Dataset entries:
☆ ☆ ☆

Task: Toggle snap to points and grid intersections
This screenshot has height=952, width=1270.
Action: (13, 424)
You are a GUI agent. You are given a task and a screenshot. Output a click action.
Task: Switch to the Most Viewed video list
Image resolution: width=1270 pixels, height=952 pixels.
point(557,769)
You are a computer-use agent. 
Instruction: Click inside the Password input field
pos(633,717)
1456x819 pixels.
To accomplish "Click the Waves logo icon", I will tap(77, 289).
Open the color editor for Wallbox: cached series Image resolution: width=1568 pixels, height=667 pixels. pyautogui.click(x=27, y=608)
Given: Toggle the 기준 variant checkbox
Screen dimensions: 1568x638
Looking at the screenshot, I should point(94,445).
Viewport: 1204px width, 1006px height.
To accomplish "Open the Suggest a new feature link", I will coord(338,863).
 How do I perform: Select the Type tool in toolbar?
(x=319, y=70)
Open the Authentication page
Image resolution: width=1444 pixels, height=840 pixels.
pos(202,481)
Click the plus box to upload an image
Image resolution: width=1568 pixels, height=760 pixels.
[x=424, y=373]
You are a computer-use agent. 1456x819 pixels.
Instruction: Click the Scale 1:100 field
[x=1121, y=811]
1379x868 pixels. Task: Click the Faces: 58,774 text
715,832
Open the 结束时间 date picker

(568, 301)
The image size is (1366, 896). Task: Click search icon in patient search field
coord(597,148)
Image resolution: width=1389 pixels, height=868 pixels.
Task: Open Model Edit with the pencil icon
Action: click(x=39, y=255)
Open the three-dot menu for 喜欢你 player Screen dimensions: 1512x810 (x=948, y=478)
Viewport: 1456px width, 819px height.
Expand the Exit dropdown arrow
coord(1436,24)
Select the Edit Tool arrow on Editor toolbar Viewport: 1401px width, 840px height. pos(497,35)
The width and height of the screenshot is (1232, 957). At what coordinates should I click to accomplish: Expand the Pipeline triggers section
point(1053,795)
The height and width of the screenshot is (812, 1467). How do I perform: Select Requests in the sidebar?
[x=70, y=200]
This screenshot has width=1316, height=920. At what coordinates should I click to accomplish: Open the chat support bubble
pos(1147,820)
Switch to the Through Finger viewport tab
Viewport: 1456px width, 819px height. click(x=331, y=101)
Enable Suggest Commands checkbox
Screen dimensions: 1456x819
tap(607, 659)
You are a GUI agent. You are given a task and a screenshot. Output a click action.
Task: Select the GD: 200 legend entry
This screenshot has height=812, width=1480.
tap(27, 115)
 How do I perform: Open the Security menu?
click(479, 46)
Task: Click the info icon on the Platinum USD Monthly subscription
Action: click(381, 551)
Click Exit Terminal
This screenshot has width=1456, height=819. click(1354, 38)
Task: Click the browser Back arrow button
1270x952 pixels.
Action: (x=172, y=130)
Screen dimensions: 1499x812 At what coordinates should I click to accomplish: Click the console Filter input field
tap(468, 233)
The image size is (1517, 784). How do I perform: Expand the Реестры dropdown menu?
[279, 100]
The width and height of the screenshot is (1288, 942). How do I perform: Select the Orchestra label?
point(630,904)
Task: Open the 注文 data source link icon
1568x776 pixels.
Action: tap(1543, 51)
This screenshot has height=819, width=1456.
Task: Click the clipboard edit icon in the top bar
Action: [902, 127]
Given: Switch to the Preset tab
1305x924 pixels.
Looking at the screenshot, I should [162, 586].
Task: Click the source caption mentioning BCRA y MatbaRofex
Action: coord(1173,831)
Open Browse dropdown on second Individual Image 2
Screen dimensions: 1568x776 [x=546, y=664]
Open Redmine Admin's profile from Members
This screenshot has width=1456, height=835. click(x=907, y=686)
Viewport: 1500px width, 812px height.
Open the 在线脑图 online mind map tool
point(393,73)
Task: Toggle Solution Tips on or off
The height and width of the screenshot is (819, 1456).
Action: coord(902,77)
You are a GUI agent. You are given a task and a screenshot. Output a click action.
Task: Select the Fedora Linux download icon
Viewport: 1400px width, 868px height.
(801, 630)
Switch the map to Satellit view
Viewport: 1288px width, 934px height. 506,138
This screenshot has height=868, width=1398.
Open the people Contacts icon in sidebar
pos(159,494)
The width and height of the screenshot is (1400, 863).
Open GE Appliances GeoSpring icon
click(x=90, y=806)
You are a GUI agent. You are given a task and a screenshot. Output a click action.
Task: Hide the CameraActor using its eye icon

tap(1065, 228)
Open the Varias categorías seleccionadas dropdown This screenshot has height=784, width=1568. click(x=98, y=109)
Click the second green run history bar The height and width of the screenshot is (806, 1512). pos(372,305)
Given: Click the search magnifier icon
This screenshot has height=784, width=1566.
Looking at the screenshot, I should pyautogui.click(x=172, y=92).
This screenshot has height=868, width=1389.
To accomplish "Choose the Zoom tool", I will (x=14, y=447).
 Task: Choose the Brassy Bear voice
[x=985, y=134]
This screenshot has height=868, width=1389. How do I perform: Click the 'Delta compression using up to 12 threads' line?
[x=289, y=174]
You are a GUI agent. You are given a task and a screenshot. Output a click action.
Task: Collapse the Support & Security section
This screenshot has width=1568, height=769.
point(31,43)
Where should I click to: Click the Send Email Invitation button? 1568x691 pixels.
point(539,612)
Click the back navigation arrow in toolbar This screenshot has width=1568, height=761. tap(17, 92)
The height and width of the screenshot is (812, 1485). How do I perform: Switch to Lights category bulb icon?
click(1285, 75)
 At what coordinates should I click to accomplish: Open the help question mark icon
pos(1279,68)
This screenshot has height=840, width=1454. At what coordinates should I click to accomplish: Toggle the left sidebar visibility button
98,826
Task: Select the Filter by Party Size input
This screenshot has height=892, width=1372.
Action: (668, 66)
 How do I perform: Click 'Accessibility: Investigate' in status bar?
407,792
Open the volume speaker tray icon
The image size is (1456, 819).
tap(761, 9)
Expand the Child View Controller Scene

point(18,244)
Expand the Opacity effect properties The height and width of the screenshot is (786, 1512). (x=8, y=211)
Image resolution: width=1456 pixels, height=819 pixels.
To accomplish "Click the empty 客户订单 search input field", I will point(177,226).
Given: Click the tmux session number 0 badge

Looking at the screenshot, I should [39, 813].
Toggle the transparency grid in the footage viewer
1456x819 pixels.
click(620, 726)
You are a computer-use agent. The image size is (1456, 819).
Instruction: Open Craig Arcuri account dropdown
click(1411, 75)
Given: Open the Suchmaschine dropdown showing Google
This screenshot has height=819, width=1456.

☆ ☆ ☆

_YOUR TASK_
In the entries above, find each line that includes the string "grid" and copy it.

_TASK RESULT_
Task: Toggle snap to points and grid intersections
Toggle the transparency grid in the footage viewer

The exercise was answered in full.